Activity:
Working from the entries below, count every line that includes the word "resolution". Return the figure alone.

Task data:

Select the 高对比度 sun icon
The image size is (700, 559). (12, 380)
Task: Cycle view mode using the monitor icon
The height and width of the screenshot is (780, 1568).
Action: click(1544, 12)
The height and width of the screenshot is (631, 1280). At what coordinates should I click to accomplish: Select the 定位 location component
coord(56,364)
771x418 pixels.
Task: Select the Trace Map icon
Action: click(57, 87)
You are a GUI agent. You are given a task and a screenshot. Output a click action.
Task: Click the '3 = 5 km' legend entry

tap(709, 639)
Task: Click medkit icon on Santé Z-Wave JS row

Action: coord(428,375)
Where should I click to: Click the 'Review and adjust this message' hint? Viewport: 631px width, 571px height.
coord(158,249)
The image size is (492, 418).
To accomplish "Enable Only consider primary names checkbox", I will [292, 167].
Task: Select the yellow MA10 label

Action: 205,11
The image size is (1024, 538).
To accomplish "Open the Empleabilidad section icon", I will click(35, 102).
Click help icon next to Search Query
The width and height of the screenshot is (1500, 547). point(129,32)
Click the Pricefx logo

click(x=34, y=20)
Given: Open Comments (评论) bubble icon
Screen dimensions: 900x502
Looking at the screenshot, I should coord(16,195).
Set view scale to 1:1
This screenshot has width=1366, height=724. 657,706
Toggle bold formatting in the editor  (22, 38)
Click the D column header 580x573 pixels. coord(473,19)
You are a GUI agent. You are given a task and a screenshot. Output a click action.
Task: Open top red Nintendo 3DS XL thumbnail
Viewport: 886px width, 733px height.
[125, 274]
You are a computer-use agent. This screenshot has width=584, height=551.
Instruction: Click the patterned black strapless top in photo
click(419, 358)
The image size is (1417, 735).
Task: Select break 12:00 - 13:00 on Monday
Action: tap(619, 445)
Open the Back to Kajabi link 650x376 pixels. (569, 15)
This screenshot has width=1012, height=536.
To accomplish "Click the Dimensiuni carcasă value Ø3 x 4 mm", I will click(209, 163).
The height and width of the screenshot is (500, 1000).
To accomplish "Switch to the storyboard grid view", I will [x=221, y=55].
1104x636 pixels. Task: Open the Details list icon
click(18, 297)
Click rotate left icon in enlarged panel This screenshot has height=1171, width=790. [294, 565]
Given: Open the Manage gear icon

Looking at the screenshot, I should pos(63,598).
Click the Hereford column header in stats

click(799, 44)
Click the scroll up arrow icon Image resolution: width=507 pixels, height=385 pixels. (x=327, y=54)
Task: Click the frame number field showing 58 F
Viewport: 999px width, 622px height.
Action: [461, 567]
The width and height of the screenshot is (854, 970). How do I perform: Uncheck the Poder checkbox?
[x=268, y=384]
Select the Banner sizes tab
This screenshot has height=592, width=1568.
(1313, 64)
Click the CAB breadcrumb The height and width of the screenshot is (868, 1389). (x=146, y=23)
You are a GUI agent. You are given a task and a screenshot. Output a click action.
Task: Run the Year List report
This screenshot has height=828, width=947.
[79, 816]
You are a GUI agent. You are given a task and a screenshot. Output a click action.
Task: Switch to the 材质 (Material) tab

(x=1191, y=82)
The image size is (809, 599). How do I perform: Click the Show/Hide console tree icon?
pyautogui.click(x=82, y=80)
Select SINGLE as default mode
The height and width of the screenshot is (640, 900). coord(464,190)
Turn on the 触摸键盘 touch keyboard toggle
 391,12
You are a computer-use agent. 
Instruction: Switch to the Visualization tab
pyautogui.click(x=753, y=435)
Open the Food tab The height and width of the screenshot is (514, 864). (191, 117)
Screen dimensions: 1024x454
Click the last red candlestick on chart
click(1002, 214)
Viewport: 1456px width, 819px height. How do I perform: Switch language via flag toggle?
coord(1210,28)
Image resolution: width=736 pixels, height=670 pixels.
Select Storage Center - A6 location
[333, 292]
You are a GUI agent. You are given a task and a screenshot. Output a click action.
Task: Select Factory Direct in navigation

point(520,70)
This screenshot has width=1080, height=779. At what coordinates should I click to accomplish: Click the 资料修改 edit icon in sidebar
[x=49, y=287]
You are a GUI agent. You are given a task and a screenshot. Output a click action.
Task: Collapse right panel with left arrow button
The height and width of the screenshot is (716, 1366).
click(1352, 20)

Written answer:
2